*** Opening Data to examine ***
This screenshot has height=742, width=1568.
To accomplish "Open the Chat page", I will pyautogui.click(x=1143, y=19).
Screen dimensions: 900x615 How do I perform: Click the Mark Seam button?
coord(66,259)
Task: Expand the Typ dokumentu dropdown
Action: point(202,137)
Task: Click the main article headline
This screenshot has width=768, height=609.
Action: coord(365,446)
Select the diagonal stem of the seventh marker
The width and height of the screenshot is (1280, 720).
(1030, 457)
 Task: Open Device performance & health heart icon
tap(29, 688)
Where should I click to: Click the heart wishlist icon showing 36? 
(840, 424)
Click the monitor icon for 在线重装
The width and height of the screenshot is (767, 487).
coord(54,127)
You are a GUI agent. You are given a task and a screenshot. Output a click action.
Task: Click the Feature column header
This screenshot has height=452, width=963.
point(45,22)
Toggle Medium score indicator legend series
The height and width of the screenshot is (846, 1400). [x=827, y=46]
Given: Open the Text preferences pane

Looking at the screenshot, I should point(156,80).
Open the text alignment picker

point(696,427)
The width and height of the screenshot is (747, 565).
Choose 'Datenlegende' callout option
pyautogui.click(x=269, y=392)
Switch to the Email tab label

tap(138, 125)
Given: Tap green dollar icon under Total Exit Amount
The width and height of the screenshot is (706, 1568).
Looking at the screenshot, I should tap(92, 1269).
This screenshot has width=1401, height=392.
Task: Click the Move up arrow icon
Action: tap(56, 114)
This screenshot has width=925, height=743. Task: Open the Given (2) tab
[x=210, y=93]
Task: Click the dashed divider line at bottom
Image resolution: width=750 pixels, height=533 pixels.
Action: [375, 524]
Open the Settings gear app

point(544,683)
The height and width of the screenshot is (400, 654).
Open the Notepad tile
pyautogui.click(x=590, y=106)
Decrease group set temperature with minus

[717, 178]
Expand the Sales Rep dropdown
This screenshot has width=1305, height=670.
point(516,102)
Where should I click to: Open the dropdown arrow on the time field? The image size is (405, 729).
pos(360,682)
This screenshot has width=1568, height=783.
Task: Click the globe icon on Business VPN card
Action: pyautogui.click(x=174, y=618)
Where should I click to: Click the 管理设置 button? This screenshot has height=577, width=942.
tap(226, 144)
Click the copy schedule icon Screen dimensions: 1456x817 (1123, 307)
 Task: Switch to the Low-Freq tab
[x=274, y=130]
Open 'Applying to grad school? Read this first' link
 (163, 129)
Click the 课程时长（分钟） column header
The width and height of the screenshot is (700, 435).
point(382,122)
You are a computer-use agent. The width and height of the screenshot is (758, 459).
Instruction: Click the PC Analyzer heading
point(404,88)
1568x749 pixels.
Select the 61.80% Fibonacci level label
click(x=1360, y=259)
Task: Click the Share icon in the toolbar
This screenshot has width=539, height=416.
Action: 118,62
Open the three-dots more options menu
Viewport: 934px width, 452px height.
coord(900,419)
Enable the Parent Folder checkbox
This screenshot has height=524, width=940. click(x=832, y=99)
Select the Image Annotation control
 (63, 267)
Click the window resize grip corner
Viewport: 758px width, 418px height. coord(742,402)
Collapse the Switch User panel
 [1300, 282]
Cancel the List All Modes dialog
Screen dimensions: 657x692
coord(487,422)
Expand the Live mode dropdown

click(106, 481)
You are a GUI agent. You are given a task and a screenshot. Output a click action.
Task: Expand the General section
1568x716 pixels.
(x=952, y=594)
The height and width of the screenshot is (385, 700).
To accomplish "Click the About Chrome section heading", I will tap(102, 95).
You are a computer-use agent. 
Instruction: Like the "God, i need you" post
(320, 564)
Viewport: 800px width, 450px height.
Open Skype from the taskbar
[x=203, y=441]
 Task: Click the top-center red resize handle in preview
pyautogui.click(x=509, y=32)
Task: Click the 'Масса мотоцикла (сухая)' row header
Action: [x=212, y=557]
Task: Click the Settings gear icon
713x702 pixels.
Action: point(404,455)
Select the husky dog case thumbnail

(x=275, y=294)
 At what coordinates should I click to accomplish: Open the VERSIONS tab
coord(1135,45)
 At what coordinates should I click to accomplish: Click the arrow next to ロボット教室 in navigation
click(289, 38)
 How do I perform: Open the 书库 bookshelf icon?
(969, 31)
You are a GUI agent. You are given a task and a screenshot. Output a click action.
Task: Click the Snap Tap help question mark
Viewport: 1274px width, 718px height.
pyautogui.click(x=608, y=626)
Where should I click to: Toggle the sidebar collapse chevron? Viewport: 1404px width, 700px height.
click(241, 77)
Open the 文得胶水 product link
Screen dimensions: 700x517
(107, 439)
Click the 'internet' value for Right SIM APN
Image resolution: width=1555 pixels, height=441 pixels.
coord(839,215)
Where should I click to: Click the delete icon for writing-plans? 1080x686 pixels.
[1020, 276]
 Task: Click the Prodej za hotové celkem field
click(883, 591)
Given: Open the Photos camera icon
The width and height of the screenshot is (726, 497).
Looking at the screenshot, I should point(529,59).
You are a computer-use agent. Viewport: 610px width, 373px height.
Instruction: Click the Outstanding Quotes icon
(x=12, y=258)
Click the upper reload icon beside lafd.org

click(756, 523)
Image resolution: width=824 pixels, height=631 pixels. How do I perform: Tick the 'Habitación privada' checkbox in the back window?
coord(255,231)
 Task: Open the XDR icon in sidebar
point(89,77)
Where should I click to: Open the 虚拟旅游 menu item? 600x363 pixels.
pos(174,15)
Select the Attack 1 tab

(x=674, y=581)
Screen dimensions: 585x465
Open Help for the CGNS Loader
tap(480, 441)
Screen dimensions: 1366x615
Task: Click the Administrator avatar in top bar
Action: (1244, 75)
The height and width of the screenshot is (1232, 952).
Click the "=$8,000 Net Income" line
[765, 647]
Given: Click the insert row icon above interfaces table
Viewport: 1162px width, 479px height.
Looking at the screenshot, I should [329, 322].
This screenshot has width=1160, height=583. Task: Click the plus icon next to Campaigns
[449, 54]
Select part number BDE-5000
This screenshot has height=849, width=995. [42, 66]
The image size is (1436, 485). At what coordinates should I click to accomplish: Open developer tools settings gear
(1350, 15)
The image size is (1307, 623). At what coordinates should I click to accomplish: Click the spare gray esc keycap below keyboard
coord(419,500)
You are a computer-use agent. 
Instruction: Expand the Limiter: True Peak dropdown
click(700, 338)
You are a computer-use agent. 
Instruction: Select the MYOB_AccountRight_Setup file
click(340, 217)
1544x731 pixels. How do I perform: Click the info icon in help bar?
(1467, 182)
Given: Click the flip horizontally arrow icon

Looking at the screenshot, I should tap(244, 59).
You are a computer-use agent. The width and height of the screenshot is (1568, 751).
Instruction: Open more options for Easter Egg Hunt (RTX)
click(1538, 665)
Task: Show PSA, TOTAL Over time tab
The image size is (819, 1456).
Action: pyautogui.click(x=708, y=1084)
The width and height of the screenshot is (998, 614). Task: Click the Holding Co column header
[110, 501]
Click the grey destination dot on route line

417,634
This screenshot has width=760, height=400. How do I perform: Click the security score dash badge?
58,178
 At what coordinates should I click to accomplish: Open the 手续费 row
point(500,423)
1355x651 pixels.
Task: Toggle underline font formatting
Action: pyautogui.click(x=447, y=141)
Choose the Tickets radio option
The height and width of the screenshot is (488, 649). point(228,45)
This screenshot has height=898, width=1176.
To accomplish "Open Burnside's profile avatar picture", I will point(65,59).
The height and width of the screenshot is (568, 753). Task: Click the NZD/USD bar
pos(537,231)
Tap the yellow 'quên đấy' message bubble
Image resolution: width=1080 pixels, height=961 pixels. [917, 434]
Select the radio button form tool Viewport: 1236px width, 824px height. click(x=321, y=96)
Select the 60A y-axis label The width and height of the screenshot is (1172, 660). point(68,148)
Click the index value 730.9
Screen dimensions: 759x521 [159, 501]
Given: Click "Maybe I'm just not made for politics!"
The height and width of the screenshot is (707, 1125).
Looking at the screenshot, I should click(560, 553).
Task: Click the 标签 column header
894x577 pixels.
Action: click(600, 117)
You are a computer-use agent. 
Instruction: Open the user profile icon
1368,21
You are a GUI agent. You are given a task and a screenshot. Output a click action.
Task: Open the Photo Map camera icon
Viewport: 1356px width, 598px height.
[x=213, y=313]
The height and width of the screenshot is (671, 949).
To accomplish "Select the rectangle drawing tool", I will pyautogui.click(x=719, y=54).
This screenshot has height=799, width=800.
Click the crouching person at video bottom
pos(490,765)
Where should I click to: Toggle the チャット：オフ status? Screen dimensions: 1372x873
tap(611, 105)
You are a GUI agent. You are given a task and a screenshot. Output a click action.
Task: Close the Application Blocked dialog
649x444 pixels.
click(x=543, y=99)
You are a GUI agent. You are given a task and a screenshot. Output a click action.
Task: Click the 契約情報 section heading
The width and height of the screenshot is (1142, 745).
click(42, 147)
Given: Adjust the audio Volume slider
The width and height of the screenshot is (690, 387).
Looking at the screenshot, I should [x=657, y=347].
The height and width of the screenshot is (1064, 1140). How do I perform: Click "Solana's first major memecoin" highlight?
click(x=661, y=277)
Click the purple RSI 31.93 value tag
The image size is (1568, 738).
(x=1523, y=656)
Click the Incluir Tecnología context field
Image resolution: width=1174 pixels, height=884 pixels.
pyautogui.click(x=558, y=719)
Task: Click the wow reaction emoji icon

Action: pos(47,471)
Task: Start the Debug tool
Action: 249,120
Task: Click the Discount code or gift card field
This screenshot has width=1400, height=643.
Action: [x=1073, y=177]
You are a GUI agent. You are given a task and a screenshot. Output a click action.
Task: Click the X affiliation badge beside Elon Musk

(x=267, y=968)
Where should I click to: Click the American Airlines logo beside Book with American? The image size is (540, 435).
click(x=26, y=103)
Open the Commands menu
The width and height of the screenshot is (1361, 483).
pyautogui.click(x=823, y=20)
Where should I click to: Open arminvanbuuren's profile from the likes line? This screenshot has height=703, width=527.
*** Closing Data to examine ***
Exercise:
Return every line from the entries that holds the string "camera".

Answer to this task:
Given: Open the Photos camera icon
Task: Open the Photo Map camera icon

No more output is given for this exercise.